There are only so many ears one person can eat in a summer, but anything that can’t be consumed right away can be prepped and frozen for that deliciousness in the dead of winter, Erickson said.

“We would boil it, cut it off the cob and then put it in freezer bags and save for the winter months,” she said.

Once corn is picked, it doesn’t matter as much when it’s consumed, Erickson said.

“Harvesting vegetables at their peak can sometimes provide the most nutrition,” she said. “There are a lot of similarities in nutrition between fresh, frozen and canned.”

Butter, salt and pepper are favorite seasonings, but they’re not the only way to jazz up corn on the cob, Erickson said.

“If you’re watching your salt intake, there’s a lot of great seasonings you can put on it to add some extra flavor (and) kinda bring out that juiciness” she said.

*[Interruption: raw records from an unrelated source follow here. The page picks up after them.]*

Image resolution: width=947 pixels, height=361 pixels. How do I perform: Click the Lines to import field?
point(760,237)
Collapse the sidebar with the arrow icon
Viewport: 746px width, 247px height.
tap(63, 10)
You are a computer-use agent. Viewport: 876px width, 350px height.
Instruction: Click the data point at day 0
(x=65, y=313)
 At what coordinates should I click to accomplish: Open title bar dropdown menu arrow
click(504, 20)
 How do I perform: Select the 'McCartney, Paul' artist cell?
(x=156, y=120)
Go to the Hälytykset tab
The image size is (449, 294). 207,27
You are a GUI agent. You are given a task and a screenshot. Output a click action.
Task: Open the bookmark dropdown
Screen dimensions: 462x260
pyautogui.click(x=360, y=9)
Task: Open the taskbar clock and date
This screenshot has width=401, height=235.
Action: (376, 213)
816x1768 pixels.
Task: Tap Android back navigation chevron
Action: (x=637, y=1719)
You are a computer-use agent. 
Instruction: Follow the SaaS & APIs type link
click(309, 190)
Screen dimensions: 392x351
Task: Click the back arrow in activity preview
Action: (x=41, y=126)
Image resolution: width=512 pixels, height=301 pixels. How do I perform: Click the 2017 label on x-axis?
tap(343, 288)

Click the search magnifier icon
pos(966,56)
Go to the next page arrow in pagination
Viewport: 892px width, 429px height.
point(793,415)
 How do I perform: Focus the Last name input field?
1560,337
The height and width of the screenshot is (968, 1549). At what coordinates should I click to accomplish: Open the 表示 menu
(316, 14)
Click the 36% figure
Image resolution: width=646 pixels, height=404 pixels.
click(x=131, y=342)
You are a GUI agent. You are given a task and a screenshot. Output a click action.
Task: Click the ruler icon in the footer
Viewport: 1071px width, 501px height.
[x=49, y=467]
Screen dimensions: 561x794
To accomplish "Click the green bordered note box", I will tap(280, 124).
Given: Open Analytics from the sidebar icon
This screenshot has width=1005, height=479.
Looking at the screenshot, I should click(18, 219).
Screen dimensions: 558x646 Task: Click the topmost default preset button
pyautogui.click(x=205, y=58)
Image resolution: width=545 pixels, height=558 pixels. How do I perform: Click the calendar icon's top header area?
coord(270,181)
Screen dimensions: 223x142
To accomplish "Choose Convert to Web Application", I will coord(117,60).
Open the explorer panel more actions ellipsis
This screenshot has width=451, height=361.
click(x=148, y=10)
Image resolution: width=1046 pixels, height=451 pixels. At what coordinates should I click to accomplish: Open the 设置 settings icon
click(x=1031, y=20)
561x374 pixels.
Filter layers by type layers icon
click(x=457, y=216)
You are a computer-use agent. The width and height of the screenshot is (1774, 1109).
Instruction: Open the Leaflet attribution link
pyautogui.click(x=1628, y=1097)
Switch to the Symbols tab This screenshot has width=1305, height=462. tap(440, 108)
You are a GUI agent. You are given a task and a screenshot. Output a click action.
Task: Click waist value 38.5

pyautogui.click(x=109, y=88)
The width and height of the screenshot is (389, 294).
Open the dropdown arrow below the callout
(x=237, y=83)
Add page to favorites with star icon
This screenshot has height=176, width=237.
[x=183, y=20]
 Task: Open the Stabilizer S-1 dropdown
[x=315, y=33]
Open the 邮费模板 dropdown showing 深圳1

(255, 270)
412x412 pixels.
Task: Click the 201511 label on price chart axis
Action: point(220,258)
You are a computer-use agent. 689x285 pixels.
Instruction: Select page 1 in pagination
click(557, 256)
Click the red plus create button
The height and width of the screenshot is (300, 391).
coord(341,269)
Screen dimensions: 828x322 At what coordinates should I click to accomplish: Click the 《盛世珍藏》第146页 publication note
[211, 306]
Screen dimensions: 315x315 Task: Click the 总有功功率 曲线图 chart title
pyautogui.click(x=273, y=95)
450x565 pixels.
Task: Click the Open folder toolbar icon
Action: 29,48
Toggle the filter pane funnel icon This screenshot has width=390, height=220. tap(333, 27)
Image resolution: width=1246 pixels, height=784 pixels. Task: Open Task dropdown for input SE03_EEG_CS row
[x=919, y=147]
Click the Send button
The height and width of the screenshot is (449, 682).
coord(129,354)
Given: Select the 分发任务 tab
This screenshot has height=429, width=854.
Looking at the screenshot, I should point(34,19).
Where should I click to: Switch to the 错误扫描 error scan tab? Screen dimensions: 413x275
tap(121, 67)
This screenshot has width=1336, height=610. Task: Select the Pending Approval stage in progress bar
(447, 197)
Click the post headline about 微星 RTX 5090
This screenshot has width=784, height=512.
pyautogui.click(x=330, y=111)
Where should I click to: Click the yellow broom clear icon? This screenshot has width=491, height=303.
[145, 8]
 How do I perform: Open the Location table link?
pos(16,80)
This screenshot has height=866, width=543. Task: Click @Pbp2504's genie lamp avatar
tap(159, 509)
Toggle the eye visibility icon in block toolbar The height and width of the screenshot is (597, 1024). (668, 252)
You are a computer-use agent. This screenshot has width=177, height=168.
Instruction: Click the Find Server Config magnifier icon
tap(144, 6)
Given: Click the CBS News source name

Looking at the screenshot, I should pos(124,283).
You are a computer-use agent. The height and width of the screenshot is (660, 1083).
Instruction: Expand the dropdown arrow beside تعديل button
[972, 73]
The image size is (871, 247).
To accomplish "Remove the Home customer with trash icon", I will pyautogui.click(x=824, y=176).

Herbed butter corn on the cob

Ingredients:

• 1/2 cup (1 stick) of butter, softened

• 4 tablespoons paprika

• 1 teaspoon cayenne pepper

• 1 tablespoon black pepper

• 1 tablespoon garlic powder

• 1 tablespoon salt

• 1 teaspoon dried thyme

• Corn on the cob, cooked your favorite way.

Instructions:

• Mix paprika, cayenne pepper, black pepper, garlic powder, salt and thyme in a bowl.

• Add butter and mix evenly.

• Dump mixture on parchment or wax paper and shape into cylinder, sealing ends by twisting. Refrigerate until ready to use.

• Spread onto freshly cooked corn.

Recipe adapted from South Dakota State University Extension.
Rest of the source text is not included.